No shared helper beyond `m7_uat_schema()`. Each test is self-contained with its own `TempTidalHome` to guarantee isolation.

### Assertions summary

| Test | Key assertions |
|------|---------------|
| `uat_crash_at_wal_write` | Item count == 100; decay scores within 1% of pre-crash values; items without signals have score ~0; RETRIEVE returns results |
| `uat_crash_at_checkpoint` | Item count == 250 (checkpoint + WAL); checkpoint-era items have signals; post-checkpoint items have signals; unsignaled items have score ~0 |
| `uat_crash_with_m6_state_and_hard_negatives` | Item count == 100; cohort definition survives; collection survives; hidden item never in RETRIEVE results; blocked creator items never in RETRIEVE results |

## Acceptance Criteria

- [ ] `uat_crash_at_wal_write` passes: 100 items + 500 signals written, closed, reopened; all decay scores within 1% tolerance; RETRIEVE works
- [ ] `uat_crash_at_checkpoint` passes: checkpoint + post-checkpoint WAL replay produces 250 items with correct signal state
- [ ] `uat_crash_with_m6_state_and_hard_negatives` passes: cohort, collection, hard negatives all survive restart; RETRIEVE never returns hidden/blocked content
- [ ] All three tests use `#[cfg(feature = "test-utils")]` and `TempTidalHome`
- [ ] Each test completes in under 60 seconds
- [ ] `cargo clippy --manifest-path tidal/Cargo.toml -- -D warnings` passes

## Test Strategy

All three tests follow the same pattern:
1. Open a `TempTidalHome`-backed DB.
2. Write state (items, signals, relationships, cohorts, collections).
3. Close the DB (simulating crash after WAL flush).
4. Reopen with the same `TempTidalHome` path and schema.
5. Assert recovered state matches expectations.

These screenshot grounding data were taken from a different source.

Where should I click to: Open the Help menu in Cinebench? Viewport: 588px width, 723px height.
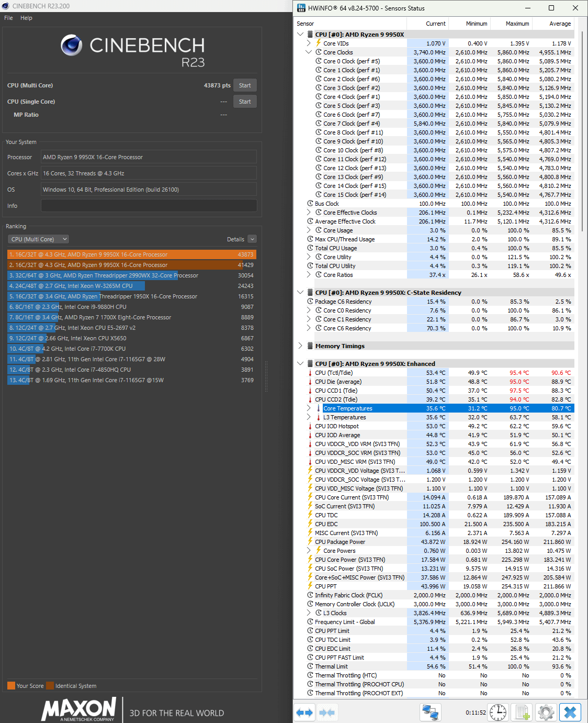pyautogui.click(x=26, y=18)
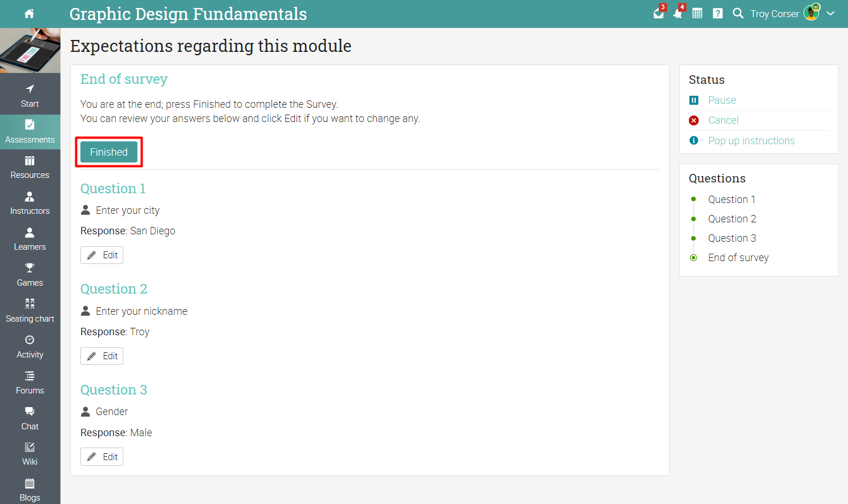The height and width of the screenshot is (504, 848).
Task: Open the home icon in the top bar
Action: (x=30, y=14)
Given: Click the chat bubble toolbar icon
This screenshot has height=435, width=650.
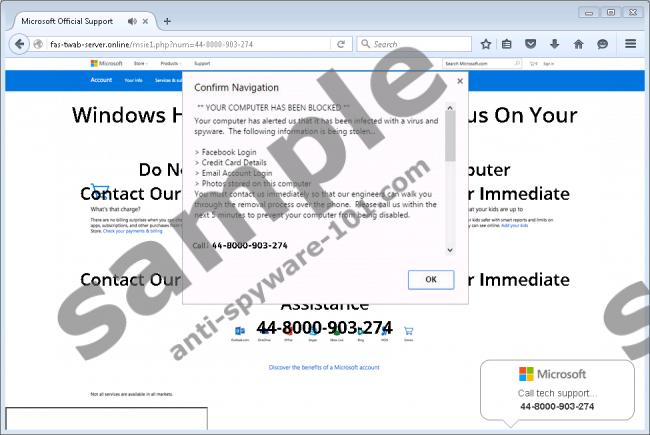Looking at the screenshot, I should [603, 44].
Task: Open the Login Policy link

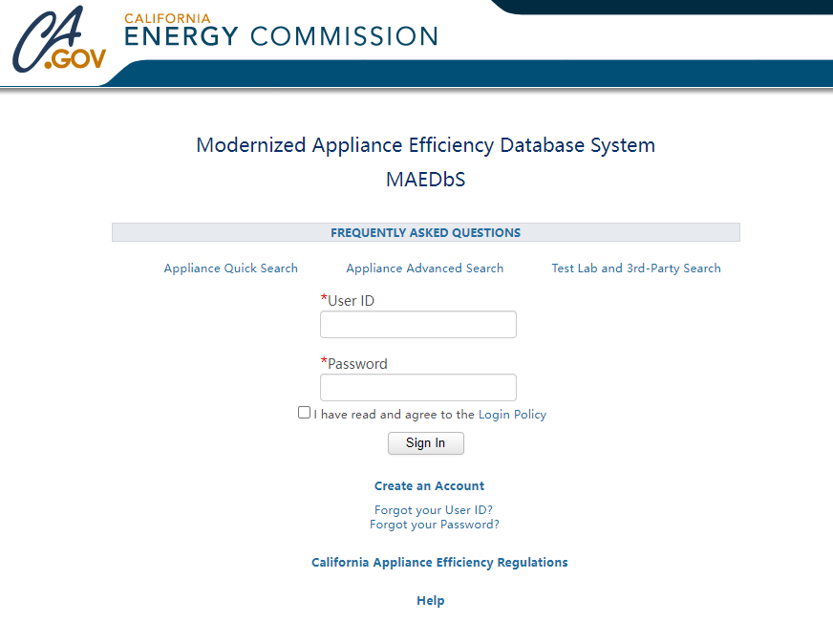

The tests use small datasets (100-250 items, 500 signals max) to keep runtime under 10 seconds per test. The 1% tolerance on decay scores accounts for time elapsed during close/reopen (decay continues with wall-clock time).

No mock injection or `CrashPoint` hooks are strictly required for these UAT-level tests. The close-then-reopen pattern is sufficient to exercise the WAL replay and checkpoint recovery paths. The `CrashPoint` fault injection from m7p1 is exercised in the m7p1 unit/property tests; the UAT validates the end-user-visible outcome.